Le titre Lufthansa boosté par des rumeurs de rapprochement avec Etihad

Le titre Lufthansa a bondi de plus de 5% ce mardi matin à la Bourse de Francfort, porté par les rumeurs sur un rapprochement avec Etihad, amorcé en décembre.

Le journal italien Il Messaggero a annoncé ce mardi 17 janvier qu'Etihad et Lufthansa discutaient fusion. Pour le journal transalpin, "La compagnie d’Abu Dhabi prendrait une participation de 40 % dans le transporteur allemand avec à la clé la création d’une co-entreprise sur plus d’une centaine de destinations". Des informations qui ne sont pas démenties par les deux entreprises même si le mot "spéculation" est désormais utilisé en Allemagne pour qualifier le projet. Selon le quotidien, cela fait plusieurs semaines que des dirigeants des deux groupes étudient la possibilité d'une prise de participation et selon Il Messagero, les deux compagnies chercheraient à terme à fusionner leurs activités en vue de créer un géant du secteur transportant 97 millions de passagers par an. Le journal italien croit savoir qu'une réunion est prévue "bientôt" pour accélérer les discussions.

Le mois dernier, Lufthansa a conclu un accord de partage de codes avec Etihad. et les deux groupes avaient alors reconnu vouloir accroître leur coopération. Les rumeurs ont été alimentées par le fait qu'Air Berlin, dont Etihad est actionnaire, a transféré (loué) 38 de ses avions à Lufthansa.

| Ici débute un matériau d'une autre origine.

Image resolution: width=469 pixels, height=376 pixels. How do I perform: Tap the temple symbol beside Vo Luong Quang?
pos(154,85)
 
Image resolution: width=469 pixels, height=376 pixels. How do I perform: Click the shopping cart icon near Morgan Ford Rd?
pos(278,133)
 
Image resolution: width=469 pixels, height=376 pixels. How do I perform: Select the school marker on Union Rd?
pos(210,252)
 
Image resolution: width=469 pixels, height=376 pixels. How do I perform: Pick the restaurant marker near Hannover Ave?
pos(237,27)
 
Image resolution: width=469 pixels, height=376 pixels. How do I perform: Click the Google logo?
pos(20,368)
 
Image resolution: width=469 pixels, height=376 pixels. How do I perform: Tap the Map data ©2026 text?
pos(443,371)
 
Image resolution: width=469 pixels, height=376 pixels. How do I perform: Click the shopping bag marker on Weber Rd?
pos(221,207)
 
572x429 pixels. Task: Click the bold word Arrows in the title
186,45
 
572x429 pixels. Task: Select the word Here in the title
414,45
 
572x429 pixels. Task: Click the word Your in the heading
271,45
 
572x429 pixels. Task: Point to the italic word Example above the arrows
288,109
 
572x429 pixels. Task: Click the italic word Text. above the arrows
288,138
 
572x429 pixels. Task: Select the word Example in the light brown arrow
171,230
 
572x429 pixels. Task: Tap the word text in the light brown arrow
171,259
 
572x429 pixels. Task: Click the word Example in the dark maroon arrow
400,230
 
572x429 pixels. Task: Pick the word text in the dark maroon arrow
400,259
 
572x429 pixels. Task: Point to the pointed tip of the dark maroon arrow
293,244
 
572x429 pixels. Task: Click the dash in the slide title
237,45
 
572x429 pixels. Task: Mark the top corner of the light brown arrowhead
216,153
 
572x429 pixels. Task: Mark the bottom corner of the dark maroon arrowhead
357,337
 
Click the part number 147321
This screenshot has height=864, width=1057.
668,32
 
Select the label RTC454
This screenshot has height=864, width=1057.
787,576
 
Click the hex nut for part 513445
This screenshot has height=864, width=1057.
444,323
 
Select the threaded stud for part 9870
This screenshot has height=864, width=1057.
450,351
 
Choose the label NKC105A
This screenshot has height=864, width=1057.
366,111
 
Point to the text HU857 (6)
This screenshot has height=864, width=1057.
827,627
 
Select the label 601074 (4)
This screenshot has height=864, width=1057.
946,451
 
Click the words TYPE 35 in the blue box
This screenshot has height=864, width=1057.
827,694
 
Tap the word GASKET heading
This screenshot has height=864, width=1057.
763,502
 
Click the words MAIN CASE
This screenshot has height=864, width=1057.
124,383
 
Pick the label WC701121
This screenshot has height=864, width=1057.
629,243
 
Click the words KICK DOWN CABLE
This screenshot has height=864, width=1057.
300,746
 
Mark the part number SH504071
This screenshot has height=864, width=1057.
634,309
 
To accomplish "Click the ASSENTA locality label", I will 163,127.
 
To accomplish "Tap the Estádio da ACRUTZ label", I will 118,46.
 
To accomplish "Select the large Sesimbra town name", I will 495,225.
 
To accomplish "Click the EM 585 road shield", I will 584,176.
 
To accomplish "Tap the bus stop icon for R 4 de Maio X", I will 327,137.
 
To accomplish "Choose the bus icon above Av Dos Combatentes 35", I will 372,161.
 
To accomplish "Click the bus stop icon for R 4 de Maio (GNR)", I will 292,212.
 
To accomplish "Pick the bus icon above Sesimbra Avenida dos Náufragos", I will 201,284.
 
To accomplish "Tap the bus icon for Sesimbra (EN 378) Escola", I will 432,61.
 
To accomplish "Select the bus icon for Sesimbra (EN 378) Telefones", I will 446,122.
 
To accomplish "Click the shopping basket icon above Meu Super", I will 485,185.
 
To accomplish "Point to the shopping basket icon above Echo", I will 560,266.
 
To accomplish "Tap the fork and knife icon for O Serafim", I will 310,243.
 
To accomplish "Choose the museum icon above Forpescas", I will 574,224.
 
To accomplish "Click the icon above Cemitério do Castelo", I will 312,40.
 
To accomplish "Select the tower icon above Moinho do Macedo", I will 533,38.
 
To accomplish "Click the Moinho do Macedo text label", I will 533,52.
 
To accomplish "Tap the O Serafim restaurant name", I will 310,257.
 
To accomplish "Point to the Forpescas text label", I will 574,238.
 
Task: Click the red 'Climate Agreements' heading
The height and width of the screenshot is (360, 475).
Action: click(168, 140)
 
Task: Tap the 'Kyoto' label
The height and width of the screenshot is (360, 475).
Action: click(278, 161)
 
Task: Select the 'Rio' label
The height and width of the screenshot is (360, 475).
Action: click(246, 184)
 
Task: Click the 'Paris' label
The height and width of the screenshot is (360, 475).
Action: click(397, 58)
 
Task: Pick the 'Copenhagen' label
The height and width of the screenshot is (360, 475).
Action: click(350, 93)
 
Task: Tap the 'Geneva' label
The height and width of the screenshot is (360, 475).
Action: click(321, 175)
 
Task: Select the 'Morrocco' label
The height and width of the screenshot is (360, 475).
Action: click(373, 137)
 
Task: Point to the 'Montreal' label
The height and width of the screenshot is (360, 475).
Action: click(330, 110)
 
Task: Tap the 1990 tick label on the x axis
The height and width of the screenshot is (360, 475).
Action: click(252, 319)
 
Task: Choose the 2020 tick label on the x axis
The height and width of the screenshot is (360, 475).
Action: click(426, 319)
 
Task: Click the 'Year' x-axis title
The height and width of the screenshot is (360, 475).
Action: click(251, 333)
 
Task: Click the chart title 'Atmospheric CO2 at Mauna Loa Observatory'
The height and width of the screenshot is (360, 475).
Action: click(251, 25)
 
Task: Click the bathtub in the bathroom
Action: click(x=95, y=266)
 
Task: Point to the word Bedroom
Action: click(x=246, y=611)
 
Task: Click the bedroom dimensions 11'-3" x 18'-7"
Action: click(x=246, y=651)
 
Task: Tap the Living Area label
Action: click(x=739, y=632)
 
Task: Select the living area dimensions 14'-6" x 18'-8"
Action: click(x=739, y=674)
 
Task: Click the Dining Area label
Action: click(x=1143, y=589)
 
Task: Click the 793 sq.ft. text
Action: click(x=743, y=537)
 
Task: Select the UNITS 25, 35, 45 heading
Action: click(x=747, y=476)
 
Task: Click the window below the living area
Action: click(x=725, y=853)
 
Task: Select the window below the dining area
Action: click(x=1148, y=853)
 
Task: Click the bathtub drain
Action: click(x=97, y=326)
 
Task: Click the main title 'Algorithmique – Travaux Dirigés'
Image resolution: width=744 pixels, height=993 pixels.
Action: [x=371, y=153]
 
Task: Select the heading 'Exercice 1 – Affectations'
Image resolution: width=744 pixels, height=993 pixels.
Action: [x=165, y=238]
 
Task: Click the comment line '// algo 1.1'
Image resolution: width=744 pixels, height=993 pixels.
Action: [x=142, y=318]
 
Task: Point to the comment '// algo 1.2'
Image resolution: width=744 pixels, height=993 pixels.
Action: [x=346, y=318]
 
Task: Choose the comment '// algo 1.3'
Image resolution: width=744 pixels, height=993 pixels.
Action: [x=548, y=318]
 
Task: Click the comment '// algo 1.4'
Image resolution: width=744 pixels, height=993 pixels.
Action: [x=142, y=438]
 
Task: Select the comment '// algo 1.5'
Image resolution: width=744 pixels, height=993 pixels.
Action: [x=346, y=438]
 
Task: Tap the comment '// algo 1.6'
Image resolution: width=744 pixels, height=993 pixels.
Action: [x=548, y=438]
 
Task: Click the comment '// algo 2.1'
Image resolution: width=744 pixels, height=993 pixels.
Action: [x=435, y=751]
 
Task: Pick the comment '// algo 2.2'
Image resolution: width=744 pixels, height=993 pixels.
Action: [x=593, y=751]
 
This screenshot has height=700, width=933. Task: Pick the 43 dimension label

Selon les experts, le projet évoqué ce 17 janvier ressemble comme deux gouttes d’eau à celui discrètement proposé à Air France par Bruno Matheu, parti chez Etihad en 2015. A l’époque, au sein même de la compagnie française, les avis étaient très partagés même si le regroupement des compagnies auraient permis au groupe de devenir, loin devant ses concurrents, le premier groupe aérien européen. A l’époque, Etihad n’était pas opposé à un apport financier conséquent. On parlait même d’une centaine de million d’euros !.

Globalement, le schéma évoqué aujourd’hui est loin d’être stupide. Les deux compagnies réunies pèseraient plus de 150 millions de passagers et auraient près d’une petite dizaine de compagnies en portefeuille. Là encore, les spécialistes pensent que le projet ne saurait se faire sans l’aval de la communauté européenne même si Etihad limiterait ses ambitions à une participation inférieure à 40 % (sans doute entre 30 et 32 %).

L’autre atout serait la réintégration d’Air Berlin et Alitalia, très déficitaires, au sein d’une structure proche de celle créée par les allemands avec Germanwings. Les deux compagnies d’Etihad rejoindrait alors Brussels Airlines au sein d’un même groupe.

Dégât collatéral possible : la montée en puissance de la vente hors GDS déjà engagée par Lufthansa. 2016 verra le groupe d’outre Rhin annoncer des bénéfices importants, preuve que la décision prise en 2015 n’a pas eu de conséquences sur les ventes au-delà d’un mouvement caractériel de certains acheteurs. Une grogne de très courte durée. Et l’expérience réussie pourrait faire école dès cette année dans les compagnies américaines qui visent aussi la vente directe pour plus de 70 % de leur distribution commerciale.

Pour Etihad, l’opération serait tout bénéfices même si selon un connaisseur du dossier, "Elle pourrait signer la fin d’Air France d’ici à 5 ans". Si la consolidation se confirme, British pourrait de son côté solliciter l’un de ses investisseurs du Golfe déjà présent au capital d’IAG, Qatar Airways. La bataille mondiale de l’aérien serait engagée. Malheur aux retardataires.